* Data:
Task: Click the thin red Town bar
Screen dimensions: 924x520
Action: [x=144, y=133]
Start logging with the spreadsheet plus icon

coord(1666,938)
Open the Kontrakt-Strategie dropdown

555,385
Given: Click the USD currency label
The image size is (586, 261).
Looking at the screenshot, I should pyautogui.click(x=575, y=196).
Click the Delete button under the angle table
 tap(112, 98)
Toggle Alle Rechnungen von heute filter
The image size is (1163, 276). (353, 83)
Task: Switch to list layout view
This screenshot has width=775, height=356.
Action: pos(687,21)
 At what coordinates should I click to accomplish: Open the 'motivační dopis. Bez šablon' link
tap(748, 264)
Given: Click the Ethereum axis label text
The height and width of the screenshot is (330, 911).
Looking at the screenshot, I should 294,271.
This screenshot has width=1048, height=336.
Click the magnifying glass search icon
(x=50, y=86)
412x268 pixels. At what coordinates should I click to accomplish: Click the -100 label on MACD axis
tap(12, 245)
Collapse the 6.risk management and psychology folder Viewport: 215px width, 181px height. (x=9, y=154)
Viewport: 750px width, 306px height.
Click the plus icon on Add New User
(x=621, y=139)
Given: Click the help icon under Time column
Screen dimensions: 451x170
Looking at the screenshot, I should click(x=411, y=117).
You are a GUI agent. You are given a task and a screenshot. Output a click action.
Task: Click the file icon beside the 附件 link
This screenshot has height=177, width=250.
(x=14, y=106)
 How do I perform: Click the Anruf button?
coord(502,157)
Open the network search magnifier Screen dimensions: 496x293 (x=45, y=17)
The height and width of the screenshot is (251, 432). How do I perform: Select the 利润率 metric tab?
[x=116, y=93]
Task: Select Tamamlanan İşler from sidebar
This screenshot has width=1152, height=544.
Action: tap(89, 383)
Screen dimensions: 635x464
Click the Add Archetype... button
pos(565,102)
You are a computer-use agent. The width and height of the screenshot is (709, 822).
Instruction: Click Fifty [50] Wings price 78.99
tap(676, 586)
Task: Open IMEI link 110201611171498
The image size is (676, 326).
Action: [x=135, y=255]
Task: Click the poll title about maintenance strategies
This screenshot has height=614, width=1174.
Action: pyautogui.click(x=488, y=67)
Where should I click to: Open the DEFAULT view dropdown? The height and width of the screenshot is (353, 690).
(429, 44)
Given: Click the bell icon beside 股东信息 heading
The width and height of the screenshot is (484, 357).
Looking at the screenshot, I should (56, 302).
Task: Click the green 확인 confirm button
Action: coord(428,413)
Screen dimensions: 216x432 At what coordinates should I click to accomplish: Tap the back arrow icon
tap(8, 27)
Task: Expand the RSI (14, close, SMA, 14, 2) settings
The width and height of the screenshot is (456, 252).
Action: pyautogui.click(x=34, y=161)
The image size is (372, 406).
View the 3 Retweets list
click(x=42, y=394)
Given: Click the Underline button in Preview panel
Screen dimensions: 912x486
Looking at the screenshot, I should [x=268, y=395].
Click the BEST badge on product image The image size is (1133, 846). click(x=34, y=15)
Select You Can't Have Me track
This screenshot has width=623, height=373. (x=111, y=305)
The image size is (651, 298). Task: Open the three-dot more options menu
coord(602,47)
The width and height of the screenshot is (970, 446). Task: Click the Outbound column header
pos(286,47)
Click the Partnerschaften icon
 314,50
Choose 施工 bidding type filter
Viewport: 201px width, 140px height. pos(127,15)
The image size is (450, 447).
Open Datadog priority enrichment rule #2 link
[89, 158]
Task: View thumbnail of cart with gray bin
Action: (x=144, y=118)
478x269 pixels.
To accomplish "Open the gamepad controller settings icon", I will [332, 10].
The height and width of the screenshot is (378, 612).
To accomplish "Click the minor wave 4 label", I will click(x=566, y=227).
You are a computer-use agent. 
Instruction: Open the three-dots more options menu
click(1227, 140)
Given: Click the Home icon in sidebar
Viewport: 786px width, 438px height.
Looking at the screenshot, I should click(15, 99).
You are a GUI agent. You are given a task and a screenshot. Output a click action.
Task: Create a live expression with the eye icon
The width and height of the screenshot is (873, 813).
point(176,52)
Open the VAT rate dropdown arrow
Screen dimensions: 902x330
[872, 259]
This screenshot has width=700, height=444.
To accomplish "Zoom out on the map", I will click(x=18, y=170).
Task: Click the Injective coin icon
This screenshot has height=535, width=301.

* Work item:
Within the data above, the lines from the one with "Given: Click the help icon under Time column" to the one with "Task: Click the file icon beside the 附件 link" must be repeated exactly; no other line belongs in the answer.

* Problem solution:
Given: Click the help icon under Time column
Screen dimensions: 451x170
Looking at the screenshot, I should click(x=411, y=117).
You are a GUI agent. You are given a task and a screenshot. Output a click action.
Task: Click the file icon beside the 附件 link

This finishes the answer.